◆ THE DATA ◆
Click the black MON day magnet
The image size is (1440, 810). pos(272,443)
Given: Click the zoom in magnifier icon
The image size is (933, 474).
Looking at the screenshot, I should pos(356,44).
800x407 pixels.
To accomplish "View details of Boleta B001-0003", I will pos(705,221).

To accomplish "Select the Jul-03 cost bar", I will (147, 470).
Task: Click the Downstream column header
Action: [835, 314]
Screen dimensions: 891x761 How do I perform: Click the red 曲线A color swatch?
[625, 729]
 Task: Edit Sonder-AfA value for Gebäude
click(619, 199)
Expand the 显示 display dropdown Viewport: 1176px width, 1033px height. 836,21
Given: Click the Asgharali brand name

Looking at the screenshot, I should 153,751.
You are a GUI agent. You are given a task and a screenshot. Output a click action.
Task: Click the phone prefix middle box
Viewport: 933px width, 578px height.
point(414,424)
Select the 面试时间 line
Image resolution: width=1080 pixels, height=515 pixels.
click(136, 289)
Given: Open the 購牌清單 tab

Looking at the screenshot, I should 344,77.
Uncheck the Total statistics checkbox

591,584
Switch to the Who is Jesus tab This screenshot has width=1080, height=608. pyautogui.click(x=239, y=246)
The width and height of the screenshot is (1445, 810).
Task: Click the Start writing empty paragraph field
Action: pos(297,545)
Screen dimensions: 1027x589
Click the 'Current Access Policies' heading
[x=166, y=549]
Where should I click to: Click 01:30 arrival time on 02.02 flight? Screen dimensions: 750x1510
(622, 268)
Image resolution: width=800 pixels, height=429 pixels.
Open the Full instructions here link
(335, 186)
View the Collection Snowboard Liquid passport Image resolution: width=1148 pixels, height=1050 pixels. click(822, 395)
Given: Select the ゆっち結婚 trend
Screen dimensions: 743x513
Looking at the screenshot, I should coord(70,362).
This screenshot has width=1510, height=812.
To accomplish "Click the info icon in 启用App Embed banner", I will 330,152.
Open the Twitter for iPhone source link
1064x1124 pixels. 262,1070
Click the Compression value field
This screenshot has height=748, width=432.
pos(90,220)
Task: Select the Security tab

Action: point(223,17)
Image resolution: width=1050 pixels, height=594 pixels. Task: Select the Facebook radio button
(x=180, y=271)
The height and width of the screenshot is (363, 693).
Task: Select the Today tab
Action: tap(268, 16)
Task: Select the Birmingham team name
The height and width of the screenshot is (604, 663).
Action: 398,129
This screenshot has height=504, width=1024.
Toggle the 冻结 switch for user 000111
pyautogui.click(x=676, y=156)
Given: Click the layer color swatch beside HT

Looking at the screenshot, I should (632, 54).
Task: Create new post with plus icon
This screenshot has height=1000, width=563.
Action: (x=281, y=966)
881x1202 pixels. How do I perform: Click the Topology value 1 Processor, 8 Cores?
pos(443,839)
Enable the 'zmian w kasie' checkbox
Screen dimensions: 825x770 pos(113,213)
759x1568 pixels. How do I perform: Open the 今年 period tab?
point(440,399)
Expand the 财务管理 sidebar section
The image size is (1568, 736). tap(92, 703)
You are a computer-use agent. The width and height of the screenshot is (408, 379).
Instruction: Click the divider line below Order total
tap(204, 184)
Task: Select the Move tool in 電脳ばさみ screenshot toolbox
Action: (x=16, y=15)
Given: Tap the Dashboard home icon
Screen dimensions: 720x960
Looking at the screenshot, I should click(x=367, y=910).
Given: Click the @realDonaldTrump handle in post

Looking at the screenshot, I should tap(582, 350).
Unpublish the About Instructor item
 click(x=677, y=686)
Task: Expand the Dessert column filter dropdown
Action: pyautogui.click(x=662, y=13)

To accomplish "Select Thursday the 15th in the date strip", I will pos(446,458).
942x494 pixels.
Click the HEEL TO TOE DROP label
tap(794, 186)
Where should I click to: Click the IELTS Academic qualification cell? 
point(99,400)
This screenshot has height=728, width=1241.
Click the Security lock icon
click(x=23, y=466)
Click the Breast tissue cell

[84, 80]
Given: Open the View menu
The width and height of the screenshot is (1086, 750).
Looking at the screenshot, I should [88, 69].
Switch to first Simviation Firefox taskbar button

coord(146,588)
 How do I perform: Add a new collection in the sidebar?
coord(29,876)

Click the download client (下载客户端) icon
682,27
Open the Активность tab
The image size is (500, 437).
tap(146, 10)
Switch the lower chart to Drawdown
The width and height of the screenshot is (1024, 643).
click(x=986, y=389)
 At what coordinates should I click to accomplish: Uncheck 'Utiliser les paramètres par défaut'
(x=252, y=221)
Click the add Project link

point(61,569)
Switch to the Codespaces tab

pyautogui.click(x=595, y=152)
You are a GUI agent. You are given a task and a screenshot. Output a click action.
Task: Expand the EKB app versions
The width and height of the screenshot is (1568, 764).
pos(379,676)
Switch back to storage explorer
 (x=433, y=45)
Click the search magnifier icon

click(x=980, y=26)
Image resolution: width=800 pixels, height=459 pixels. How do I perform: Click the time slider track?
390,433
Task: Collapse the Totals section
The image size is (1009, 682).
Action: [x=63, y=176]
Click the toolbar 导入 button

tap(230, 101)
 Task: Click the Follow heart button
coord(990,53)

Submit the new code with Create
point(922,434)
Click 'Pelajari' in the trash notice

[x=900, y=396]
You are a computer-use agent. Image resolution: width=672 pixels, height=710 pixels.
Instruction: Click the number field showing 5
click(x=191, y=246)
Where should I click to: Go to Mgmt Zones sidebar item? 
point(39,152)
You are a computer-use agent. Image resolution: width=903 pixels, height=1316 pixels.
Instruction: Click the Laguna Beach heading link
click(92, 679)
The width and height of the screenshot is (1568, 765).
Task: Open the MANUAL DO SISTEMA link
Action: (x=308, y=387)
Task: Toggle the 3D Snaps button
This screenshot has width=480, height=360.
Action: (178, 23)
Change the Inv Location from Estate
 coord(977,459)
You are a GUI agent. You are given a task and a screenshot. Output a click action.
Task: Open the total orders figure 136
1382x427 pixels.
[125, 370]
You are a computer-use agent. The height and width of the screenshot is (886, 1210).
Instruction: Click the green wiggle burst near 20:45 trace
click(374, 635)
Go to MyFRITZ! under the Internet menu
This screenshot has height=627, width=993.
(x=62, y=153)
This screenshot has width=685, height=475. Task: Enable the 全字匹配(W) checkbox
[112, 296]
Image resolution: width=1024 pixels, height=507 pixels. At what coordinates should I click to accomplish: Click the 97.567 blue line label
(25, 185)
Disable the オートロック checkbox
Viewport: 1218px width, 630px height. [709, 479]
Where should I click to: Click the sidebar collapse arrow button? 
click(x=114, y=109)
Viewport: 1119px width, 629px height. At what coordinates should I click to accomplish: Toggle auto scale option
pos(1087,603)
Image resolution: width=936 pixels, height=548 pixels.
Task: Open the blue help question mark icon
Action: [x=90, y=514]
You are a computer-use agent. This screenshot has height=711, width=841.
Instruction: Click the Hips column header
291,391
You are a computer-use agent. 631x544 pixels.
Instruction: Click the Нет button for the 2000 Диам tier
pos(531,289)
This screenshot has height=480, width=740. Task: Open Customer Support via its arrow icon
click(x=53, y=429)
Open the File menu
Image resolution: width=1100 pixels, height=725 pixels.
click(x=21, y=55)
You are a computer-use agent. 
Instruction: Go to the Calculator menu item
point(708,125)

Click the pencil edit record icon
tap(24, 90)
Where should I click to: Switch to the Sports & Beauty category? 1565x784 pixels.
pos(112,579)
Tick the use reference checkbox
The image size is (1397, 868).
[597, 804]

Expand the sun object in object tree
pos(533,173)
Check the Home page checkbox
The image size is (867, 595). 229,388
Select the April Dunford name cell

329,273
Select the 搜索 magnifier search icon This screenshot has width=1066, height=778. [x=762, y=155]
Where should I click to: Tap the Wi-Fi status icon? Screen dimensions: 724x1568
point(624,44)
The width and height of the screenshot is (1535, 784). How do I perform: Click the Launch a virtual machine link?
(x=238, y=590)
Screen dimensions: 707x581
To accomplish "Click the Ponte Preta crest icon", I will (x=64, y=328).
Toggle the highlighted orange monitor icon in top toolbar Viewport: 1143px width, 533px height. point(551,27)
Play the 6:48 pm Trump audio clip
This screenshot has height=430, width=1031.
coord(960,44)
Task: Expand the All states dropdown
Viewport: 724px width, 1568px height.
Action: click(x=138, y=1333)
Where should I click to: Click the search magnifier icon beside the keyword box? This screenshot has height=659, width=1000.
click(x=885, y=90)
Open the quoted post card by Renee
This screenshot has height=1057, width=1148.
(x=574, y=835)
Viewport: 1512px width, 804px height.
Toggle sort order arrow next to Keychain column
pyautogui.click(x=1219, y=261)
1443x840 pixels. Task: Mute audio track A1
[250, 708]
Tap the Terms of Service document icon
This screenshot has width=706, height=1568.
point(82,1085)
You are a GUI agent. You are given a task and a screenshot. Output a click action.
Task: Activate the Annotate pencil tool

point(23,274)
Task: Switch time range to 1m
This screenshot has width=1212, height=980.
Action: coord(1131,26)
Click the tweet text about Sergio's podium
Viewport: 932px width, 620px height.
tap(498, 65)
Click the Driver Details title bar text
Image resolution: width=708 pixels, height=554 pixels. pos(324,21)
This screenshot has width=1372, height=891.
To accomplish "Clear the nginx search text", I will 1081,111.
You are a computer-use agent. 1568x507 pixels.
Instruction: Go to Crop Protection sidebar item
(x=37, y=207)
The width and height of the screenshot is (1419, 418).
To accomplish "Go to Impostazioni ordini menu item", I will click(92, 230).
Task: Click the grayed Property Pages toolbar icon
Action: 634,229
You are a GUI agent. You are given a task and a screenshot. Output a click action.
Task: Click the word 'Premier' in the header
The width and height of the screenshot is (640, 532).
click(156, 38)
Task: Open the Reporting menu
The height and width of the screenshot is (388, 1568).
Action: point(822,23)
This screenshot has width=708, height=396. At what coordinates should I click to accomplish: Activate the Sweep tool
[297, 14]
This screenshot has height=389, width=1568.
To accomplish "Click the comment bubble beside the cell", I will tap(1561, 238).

◆ WHAT IS BEING ASKED ◆
Using the data above, repeat exactly the lines that begin at the line with "This screenshot has width=708, height=396." and end at the line with "This screenshot has height=389, width=1568.", both ends included.

◆ ANSWER BOX ◆
This screenshot has width=708, height=396. At what coordinates should I click to accomplish: Activate the Sweep tool
[297, 14]
This screenshot has height=389, width=1568.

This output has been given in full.